PROBLEM DESCRIPTION: Nothing but the lines holding the string "школы" should appear in the answer. Copy them from the entries.

PROVIDED RECORDS START

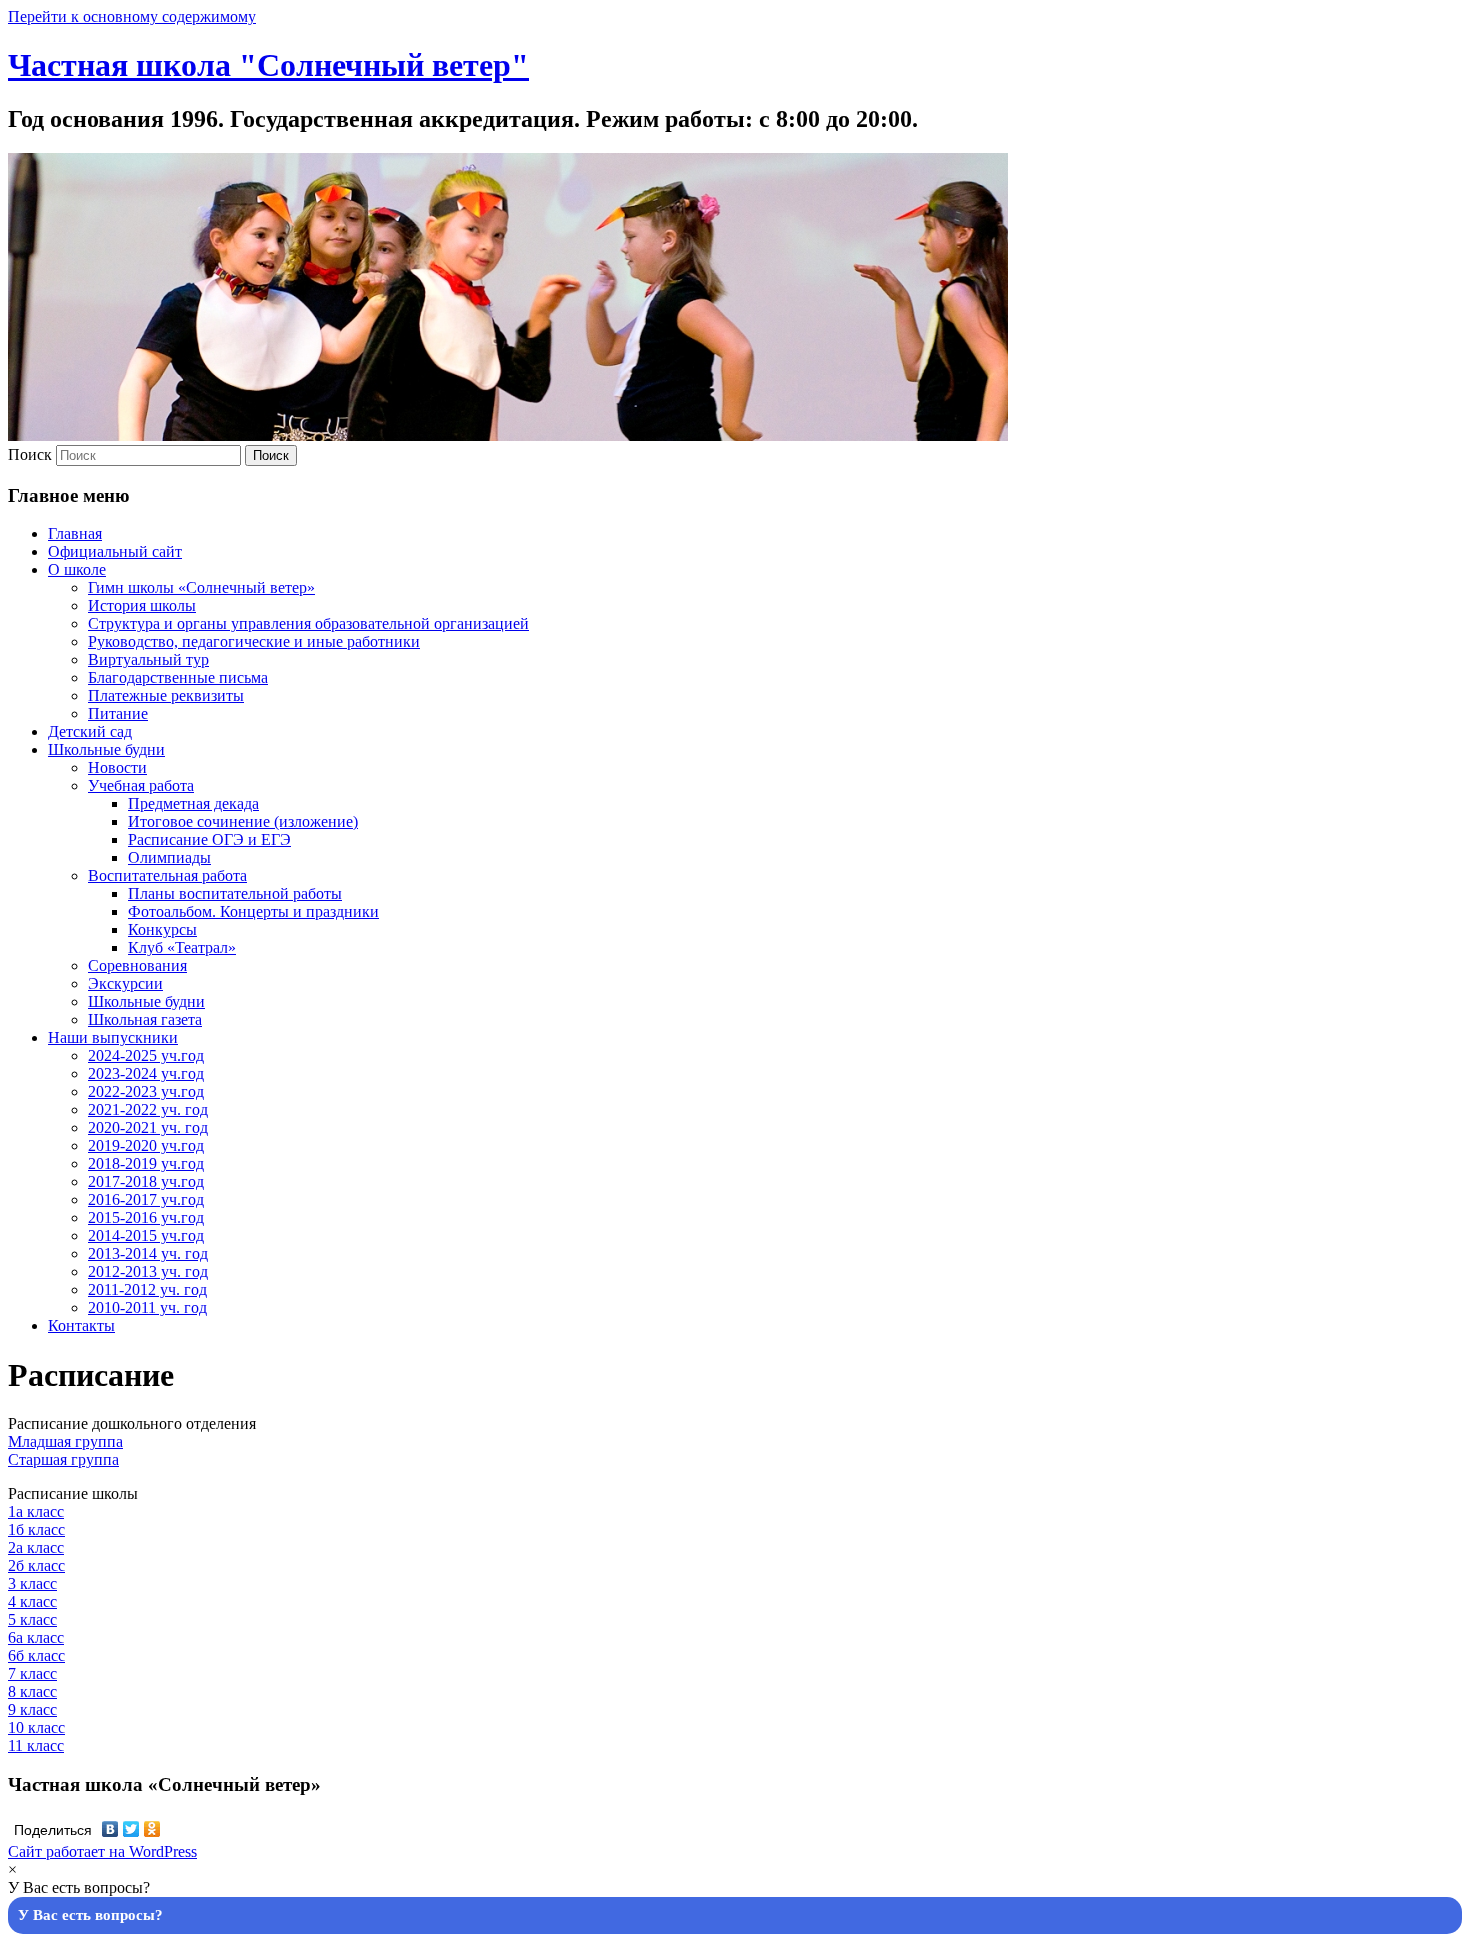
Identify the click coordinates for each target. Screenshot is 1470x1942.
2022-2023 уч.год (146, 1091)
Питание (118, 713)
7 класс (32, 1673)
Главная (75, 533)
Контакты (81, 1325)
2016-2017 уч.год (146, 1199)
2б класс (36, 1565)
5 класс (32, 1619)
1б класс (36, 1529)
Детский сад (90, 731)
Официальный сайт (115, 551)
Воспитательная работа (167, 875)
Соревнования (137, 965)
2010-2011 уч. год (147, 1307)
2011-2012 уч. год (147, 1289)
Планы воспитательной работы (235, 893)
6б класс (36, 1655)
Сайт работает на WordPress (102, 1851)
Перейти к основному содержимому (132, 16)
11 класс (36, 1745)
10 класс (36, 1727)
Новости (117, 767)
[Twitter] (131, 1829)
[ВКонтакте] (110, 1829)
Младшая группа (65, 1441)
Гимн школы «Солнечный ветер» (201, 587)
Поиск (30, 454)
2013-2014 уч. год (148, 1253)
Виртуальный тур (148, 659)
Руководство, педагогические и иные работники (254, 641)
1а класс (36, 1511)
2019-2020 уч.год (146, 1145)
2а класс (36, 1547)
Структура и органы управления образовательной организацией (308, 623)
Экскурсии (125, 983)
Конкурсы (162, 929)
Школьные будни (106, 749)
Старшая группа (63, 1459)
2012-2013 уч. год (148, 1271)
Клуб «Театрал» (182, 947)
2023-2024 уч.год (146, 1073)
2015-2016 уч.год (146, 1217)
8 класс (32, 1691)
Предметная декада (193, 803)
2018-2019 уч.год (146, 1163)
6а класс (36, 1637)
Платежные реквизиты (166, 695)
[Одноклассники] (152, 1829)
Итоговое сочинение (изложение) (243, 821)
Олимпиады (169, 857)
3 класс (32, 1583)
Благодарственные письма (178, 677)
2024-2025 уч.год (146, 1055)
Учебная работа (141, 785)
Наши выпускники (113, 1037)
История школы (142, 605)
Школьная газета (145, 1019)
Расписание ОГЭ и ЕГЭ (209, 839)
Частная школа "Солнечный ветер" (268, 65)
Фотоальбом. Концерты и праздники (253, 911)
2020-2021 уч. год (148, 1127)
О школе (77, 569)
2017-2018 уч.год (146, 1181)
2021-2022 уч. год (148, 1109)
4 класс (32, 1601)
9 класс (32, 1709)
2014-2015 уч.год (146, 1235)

PROVIDED RECORDS END

REPLY TO THE TASK:
Гимн школы «Солнечный ветер» (201, 587)
История школы (142, 605)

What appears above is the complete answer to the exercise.